What springs forth from Campion’s narrative is a revolving door of power imbalance between Peter and Phil. Campion sets a gentle pace through their story, crafting an intensely lived-in environment that is both familiar and entirely of another world. Campion makes time for us to observe this world in all of its strange eternity; she labours over images of rope construction, bull castration and backyard hula-hooping. So entangled within the subtle complexities of this world and so consumed by the surface level behaviour of each character, it’s easy to overlook the underhanded subtext of the piece. Cumberbatch plays Phil as a tyrannous zealot, but when he speaks of his lost friend Bronco Henry we see pain and vulnerability creeping at the edges of him.

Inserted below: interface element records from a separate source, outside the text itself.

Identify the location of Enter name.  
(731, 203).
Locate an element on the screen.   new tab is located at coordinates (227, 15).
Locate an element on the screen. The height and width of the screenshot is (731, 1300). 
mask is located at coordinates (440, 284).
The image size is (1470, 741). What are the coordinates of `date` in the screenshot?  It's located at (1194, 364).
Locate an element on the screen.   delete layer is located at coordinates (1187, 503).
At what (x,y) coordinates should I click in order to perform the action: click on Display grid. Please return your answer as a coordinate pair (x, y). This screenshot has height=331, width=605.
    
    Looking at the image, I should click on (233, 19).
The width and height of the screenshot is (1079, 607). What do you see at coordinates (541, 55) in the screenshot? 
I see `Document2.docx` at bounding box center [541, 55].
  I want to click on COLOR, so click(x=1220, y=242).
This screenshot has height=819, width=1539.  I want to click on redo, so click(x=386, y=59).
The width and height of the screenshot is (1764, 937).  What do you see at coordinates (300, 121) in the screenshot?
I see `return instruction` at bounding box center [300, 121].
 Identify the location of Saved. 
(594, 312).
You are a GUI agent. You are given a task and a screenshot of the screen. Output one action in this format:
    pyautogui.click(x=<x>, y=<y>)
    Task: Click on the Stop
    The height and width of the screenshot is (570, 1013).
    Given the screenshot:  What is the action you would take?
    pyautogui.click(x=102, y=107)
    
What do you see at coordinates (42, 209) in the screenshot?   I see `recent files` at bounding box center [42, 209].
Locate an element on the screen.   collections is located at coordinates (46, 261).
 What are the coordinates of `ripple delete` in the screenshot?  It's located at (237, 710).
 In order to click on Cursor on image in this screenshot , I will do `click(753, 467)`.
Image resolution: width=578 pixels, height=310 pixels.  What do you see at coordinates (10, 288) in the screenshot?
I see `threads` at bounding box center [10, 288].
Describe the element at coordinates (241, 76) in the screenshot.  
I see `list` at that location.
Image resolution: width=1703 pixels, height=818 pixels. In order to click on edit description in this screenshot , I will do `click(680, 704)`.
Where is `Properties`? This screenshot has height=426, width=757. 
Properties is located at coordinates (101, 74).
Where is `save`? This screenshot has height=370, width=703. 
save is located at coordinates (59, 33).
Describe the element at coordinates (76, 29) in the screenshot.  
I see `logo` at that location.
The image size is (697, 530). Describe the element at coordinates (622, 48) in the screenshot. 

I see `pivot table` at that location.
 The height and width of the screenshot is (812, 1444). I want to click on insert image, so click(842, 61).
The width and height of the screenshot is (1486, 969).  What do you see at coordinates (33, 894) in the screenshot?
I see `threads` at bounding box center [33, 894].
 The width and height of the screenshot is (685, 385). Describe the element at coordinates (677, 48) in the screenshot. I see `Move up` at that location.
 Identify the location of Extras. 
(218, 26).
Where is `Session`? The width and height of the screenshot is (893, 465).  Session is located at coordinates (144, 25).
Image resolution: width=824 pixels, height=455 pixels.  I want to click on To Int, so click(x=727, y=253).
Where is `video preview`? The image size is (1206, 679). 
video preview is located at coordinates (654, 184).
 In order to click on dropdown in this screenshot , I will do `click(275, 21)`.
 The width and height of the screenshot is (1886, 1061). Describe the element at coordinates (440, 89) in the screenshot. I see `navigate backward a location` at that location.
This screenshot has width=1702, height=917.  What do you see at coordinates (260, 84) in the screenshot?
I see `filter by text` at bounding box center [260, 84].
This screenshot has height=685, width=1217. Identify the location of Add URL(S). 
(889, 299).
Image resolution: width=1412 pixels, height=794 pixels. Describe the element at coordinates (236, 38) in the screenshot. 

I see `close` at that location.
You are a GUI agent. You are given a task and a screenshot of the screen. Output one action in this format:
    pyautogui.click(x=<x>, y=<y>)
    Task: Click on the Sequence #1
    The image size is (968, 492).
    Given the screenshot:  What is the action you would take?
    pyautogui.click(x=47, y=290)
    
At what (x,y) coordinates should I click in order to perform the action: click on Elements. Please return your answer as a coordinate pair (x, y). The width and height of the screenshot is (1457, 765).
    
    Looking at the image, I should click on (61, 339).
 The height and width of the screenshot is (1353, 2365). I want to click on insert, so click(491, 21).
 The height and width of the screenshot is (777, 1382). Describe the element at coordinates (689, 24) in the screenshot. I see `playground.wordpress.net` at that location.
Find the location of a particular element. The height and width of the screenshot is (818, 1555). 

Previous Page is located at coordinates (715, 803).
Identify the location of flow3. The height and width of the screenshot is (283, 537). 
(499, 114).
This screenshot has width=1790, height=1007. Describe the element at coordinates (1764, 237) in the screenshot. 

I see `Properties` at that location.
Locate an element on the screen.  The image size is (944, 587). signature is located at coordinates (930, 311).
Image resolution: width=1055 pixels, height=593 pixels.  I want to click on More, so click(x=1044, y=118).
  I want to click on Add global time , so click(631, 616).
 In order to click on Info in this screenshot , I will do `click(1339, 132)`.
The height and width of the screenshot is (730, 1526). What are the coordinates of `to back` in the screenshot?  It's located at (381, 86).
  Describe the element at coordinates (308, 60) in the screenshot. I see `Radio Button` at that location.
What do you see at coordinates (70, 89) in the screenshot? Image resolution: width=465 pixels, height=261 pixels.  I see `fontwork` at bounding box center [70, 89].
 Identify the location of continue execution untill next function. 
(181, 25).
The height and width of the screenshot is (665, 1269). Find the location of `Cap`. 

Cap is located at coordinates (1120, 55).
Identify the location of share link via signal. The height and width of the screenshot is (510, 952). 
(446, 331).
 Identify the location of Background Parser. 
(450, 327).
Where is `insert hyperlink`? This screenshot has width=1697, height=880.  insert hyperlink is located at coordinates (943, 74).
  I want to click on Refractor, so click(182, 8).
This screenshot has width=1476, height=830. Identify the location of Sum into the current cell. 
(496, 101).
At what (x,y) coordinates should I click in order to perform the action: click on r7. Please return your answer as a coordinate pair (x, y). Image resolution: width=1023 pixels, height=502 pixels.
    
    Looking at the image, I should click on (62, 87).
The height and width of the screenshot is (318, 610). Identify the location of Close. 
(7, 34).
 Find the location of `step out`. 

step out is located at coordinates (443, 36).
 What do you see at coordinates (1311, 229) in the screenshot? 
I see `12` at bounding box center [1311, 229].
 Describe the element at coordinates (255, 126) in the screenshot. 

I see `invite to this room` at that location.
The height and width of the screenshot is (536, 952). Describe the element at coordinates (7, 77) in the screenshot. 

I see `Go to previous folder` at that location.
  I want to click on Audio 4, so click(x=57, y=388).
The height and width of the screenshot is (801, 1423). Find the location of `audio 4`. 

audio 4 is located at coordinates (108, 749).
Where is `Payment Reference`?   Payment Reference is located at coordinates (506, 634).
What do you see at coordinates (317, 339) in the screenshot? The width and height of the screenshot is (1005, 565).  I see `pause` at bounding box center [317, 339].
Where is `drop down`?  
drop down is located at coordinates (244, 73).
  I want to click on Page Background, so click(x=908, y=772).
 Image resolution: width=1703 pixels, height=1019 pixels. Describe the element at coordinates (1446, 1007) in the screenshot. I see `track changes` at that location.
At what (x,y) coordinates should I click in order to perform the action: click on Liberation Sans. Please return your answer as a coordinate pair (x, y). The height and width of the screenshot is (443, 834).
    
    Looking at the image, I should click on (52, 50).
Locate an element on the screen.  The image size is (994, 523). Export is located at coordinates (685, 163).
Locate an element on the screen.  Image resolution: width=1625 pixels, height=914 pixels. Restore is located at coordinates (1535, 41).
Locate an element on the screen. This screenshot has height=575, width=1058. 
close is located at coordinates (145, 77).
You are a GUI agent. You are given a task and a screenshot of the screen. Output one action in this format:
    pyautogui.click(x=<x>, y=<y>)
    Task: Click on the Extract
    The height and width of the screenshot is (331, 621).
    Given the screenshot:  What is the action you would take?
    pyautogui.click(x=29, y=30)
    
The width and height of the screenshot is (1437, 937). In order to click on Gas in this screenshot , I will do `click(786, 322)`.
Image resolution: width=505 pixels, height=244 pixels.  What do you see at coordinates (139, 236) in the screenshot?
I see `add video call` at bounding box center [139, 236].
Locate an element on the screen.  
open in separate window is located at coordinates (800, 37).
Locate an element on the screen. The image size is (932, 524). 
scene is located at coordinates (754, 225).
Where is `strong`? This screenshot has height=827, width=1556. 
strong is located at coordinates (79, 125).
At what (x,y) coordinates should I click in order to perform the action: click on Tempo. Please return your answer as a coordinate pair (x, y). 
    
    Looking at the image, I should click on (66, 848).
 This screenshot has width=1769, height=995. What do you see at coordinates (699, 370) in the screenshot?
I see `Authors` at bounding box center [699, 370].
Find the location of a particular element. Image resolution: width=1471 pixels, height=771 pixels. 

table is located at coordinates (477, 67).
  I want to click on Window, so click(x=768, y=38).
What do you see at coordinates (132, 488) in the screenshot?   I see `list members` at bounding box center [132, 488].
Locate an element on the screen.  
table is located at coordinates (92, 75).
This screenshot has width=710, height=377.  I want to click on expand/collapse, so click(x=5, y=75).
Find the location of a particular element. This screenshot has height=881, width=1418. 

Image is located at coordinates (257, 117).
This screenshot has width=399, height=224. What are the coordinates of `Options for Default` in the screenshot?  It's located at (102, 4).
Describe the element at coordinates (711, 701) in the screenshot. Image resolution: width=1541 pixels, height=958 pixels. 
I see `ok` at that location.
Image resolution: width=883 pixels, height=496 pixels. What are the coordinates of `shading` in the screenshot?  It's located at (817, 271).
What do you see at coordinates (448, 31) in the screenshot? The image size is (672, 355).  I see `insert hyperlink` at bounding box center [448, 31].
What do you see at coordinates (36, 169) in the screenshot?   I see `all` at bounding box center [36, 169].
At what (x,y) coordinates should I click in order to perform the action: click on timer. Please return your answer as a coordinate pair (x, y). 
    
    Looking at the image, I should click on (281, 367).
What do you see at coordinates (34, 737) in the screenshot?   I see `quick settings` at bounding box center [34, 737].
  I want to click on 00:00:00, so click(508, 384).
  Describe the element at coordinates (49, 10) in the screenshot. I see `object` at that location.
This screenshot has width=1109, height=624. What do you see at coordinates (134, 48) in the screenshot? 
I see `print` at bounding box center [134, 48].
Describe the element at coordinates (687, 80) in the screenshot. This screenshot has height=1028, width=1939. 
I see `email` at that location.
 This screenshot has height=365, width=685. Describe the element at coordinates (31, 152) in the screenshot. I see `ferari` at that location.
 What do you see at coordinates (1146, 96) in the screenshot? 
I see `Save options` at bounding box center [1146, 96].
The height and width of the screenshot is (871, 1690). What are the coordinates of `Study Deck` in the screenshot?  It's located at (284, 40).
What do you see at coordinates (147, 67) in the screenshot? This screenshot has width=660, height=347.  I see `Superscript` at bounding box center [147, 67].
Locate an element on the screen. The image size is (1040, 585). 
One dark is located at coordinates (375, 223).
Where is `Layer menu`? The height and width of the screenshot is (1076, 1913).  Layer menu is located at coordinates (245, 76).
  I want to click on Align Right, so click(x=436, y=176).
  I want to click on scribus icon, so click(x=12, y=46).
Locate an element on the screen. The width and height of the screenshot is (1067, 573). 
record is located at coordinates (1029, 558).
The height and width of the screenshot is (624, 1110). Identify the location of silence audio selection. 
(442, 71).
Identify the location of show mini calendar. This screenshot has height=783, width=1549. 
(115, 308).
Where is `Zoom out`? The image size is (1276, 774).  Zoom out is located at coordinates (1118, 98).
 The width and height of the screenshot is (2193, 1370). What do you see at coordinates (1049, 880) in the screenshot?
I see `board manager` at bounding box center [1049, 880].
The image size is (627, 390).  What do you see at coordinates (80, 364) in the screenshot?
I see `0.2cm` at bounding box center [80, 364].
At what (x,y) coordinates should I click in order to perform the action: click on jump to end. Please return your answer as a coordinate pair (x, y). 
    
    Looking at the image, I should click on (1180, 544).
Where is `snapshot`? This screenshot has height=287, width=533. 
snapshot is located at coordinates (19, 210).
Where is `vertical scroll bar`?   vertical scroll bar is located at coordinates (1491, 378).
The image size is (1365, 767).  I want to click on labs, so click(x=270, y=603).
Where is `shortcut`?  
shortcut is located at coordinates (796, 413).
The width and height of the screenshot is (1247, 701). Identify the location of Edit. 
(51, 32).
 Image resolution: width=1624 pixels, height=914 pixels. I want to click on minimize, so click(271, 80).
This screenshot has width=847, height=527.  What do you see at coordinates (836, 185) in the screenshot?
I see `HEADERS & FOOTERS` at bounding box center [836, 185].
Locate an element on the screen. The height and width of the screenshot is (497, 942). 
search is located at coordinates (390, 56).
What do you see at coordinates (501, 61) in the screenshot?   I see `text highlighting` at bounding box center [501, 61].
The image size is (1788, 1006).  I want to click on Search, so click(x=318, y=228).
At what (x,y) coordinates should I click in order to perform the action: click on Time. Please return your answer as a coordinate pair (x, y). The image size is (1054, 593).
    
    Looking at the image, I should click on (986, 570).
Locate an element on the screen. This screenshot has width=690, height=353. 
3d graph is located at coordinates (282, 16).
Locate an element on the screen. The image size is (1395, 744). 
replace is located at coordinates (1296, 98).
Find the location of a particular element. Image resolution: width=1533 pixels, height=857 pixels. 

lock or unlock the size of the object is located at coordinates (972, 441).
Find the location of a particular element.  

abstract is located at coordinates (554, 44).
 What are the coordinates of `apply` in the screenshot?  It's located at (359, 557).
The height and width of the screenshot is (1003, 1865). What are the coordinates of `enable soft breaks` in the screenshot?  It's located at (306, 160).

On the flip side of the coin, Smit-McPhee plays Peter as a timid mummy’s boy, but when he effortlessly snaps the neck of a rabbit, we see an unfeeling kind of cruelty bubble to the surface. Campion explores the duality of their characters, reversing their roles by playing kindness, humility and fragility against anger, cunning and pain. As the picture unfolds, it becomes clear that Phil and Peter are opposites. However, when they look at the hills, they see the same image staring back.
Cumberbatch keeps Campion’s narrative on its toes, bringing with him an uneasy sense of violence that threatens to explode during any conversation. His characterisation does, however, often feel heavy-handed: his all too noticeable southern drawl and repressed Britishisms making the actor appear a little too big for his cowboy boots. Kristen Dunst brings a female perspective to the male-dominated world and plays a desperate fragility with her usual accomplished finesse; however, she’s given little else to do other than fret and descend into anxiety-driven alcoholism. Eventually, her character starts to feel little more than one note. Plemons, too, is drastically underused: his presence in the film’s first act sets up a story of yin and yang brotherhood, but once Campion begins to flesh out the polarity between Peter and Phil, he slips uselessly into the background.
Campion’s unyielding eye for the natural world matched with her effortless use of symbolism and sensuality make The Power of the Dog an all-encompassing watch. Johnny Greenwood’s score aids the eerie unknowability of the landscape and characters, and Ari Wegner’s detailed cinematography allows us to feel the dirt under our fingernails. As a whole, the film moves to unpack the wreckage men inflict when they find themselves outplayed and overpowered in the world of their own creation.